> **Exercise directions**
Return the following from the records below: each line, word for word, starting with the line that contains "About (397, 713)" and going on through the line that contains "Manage Settings (613, 1435)", with nothing outside that range.

(Stored items)

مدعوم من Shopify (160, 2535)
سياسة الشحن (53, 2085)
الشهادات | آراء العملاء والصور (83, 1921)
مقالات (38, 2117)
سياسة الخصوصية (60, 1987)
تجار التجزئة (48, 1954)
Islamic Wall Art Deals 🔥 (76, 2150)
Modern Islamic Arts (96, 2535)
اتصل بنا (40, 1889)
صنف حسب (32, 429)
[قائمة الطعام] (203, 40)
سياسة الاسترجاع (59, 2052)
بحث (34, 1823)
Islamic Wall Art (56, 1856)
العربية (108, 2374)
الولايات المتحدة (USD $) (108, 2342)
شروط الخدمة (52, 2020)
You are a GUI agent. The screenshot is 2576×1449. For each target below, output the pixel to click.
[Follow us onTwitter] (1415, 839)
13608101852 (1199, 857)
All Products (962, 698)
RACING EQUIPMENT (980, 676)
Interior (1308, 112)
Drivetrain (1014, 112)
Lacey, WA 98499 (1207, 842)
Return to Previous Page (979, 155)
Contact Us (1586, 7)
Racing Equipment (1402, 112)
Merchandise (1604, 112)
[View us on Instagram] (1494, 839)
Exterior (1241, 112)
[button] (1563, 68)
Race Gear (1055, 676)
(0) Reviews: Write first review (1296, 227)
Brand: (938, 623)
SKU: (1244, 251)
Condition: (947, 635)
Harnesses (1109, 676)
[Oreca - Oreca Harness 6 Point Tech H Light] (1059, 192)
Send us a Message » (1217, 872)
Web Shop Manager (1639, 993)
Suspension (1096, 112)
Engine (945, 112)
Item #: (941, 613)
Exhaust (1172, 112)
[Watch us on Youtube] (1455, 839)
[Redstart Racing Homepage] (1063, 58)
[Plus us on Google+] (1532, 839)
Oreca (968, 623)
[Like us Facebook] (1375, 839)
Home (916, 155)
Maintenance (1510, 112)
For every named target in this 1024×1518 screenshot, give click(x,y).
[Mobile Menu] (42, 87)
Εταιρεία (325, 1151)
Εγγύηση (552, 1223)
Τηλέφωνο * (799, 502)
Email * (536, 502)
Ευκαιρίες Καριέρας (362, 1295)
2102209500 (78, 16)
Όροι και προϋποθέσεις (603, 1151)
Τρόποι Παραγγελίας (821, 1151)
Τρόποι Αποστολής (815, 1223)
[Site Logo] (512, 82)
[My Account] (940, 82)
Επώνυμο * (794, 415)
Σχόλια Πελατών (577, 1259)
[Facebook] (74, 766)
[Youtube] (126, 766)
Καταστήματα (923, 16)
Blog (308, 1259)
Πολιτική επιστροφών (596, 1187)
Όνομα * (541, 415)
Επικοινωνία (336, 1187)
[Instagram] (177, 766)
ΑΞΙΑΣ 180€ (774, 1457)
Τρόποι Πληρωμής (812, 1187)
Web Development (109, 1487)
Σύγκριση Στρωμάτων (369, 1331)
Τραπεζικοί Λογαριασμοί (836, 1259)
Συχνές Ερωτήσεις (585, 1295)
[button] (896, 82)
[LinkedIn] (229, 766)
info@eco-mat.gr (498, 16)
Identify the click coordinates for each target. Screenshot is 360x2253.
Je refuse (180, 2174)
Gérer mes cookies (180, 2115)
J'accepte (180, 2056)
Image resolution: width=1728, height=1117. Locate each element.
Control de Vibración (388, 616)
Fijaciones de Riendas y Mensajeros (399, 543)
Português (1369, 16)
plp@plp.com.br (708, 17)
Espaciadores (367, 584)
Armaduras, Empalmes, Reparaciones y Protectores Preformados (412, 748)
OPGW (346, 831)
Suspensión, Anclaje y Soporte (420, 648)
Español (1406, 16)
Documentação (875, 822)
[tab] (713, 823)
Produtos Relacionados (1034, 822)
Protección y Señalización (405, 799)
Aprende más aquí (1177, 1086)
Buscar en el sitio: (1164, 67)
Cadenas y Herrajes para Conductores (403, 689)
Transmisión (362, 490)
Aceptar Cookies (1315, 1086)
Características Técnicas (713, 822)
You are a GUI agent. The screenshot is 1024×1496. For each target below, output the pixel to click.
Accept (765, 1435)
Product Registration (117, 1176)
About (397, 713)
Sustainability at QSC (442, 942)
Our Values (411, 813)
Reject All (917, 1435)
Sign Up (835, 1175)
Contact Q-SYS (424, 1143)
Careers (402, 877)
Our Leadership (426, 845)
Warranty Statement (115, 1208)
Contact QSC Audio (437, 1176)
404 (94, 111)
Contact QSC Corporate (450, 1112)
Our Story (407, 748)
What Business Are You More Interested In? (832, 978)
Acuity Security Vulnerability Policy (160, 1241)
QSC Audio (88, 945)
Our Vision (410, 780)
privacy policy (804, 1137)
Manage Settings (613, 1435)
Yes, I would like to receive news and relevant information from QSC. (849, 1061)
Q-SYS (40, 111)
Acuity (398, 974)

> **Result**
About (397, 713)
Sustainability at QSC (442, 942)
Our Values (411, 813)
Reject All (917, 1435)
Sign Up (835, 1175)
Contact Q-SYS (424, 1143)
Careers (402, 877)
Our Leadership (426, 845)
Warranty Statement (115, 1208)
Contact QSC Audio (437, 1176)
404 (94, 111)
Contact QSC Corporate (450, 1112)
Our Story (407, 748)
What Business Are You More Interested In? (832, 978)
Acuity Security Vulnerability Policy (160, 1241)
QSC Audio (88, 945)
Our Vision (410, 780)
privacy policy (804, 1137)
Manage Settings (613, 1435)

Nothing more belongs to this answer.